Un député britannique a déposé une plainte contre la société d’intelligence artificielle d’Elon Musk, xAI, alléguant que son chatbot Grok a été utilisé pour générer des images deepfake sexuelles non consensuelles à son sujet. Cette affaire, déposée en juin 2026, s’annonce comme l’un des défis juridiques les plus importants auxquels une entreprise d’IA a été confrontée au Royaume-Uni.
L'élue travailliste Jess Asato, qui représente Lowestoft, affirme que les images explicites ont été créées en janvier 2026 à l'aide des capacités de génération d'images de Grok. Sans son autorisation, sans sa connaissance, et sans aucun recours évident à l'époque.
Un cas de test pour la responsabilité de l'IA
Asato a été élue au Parlement le 4 juillet 2024 et est devenue l’un des critiques les plus actifs de Westminster concernant les outils d’IA permettant la création d’images intimes sans consentement. Elle a proposé des amendements pour imposer des contrôles plus stricts sur les images générées par l’IA et mène depuis des années une campagne contre les outils de « nudification ».

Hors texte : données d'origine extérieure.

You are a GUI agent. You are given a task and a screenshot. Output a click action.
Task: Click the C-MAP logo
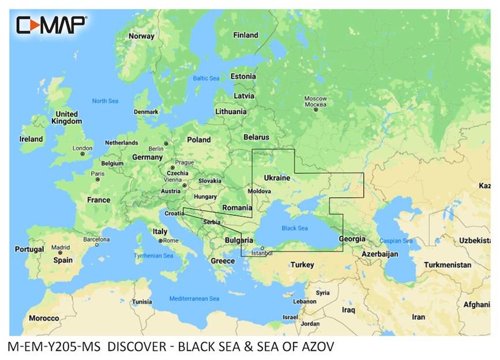51,24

xAI fait face à des actions juridiques simultanées aux États-Unis, notamment une poursuite collective et des affaires intentées par une ville ainsi que des plaignants individuels. Le régulateur britannique de la vie privée examine également xAI en raison de préoccupations concernant les sorties de Grok.
La crise des deepfakes atteint le grand public
L'allégation principale est simple. Les utilisateurs de Grok ont pu générer des images sexuellement explicites d'un député en fonction en utilisant les outils de génération d'images du chatbot.
Depuis son acquisition de Twitter (maintenant X) en 2022, Musk s'est constamment positionné comme un absolutiste de la liberté d'expression. Grok a été commercialisé comme une alternative moins restreinte aux concurrents comme ChatGPT et Claude, qui appliquent des filtres de contenu plus stricts sur leurs outils de génération d'images.
Ce que cela signifie pour les entreprises d'intelligence artificielle et leurs investisseurs
Une décision en faveur d’Asato établirait un précédent selon lequel les développeurs d’IA sont responsables des sorties nuisibles produites par leurs systèmes, même lorsque ces sorties sont techniquement déclenchées par les utilisateurs. Si la responsabilité incombe au développeur plutôt qu’au seul utilisateur, l’analyse coût-bénéfice d’une modération de contenu laxiste change radicalement.
L'action collective et les autres procédures judiciaires contre xAI aux États-Unis ajoutent une couche supplémentaire de risque. Même si l'affaire d'Asato ne conduit pas à une décision marquante, la pression cumulative provenant de plusieurs poursuites pourrait forcer xAI à repenser fondamentalement la manière dont Grok génère les images.